• [To do]
Each entry, as given, must be output unchanged.

___ The data ___

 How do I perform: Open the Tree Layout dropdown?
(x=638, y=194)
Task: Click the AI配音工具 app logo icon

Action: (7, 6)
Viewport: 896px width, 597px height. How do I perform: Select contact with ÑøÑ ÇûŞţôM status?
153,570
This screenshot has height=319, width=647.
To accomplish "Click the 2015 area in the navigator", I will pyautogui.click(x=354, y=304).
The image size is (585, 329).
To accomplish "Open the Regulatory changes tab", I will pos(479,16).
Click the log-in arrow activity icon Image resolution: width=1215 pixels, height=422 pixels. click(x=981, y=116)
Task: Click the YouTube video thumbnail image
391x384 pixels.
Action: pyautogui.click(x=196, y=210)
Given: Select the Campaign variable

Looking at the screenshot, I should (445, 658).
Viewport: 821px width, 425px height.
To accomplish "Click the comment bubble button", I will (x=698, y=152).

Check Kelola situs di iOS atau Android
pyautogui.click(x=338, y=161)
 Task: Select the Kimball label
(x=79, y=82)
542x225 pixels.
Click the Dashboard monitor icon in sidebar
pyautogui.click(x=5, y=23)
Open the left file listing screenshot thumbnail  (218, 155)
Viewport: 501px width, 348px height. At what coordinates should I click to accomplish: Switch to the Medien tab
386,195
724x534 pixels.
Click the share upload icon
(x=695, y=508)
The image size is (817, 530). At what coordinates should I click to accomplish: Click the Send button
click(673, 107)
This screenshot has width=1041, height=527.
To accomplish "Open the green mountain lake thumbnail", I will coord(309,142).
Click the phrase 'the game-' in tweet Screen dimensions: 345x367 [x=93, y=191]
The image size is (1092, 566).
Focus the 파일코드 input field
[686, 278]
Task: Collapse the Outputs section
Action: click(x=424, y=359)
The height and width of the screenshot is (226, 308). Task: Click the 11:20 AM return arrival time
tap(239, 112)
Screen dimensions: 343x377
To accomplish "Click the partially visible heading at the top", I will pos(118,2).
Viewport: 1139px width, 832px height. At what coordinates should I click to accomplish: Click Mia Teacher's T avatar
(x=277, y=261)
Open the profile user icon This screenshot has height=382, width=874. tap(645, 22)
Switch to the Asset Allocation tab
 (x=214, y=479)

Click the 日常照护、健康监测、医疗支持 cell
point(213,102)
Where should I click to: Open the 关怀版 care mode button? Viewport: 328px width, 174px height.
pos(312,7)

___

• [Result of the exercise]
 How do I perform: Open the Tree Layout dropdown?
(x=638, y=194)
Task: Click the AI配音工具 app logo icon

Action: (7, 6)
Viewport: 896px width, 597px height. How do I perform: Select contact with ÑøÑ ÇûŞţôM status?
153,570
This screenshot has height=319, width=647.
To accomplish "Click the 2015 area in the navigator", I will pyautogui.click(x=354, y=304).
The image size is (585, 329).
To accomplish "Open the Regulatory changes tab", I will pos(479,16).
Click the log-in arrow activity icon Image resolution: width=1215 pixels, height=422 pixels. click(x=981, y=116)
Task: Click the YouTube video thumbnail image
391x384 pixels.
Action: pyautogui.click(x=196, y=210)
Given: Select the Campaign variable

Looking at the screenshot, I should (445, 658).
Viewport: 821px width, 425px height.
To accomplish "Click the comment bubble button", I will (x=698, y=152).

Check Kelola situs di iOS atau Android
pyautogui.click(x=338, y=161)
 Task: Select the Kimball label
(x=79, y=82)
542x225 pixels.
Click the Dashboard monitor icon in sidebar
pyautogui.click(x=5, y=23)
Open the left file listing screenshot thumbnail  (218, 155)
Viewport: 501px width, 348px height. At what coordinates should I click to accomplish: Switch to the Medien tab
386,195
724x534 pixels.
Click the share upload icon
(x=695, y=508)
The image size is (817, 530). At what coordinates should I click to accomplish: Click the Send button
click(673, 107)
This screenshot has width=1041, height=527.
To accomplish "Open the green mountain lake thumbnail", I will coord(309,142).
Click the phrase 'the game-' in tweet Screen dimensions: 345x367 [x=93, y=191]
The image size is (1092, 566).
Focus the 파일코드 input field
[686, 278]
Task: Collapse the Outputs section
Action: click(x=424, y=359)
The height and width of the screenshot is (226, 308). Task: Click the 11:20 AM return arrival time
tap(239, 112)
Screen dimensions: 343x377
To accomplish "Click the partially visible heading at the top", I will pos(118,2).
Viewport: 1139px width, 832px height. At what coordinates should I click to accomplish: Click Mia Teacher's T avatar
(x=277, y=261)
Open the profile user icon This screenshot has height=382, width=874. tap(645, 22)
Switch to the Asset Allocation tab
 (x=214, y=479)

Click the 日常照护、健康监测、医疗支持 cell
point(213,102)
Where should I click to: Open the 关怀版 care mode button? Viewport: 328px width, 174px height.
pos(312,7)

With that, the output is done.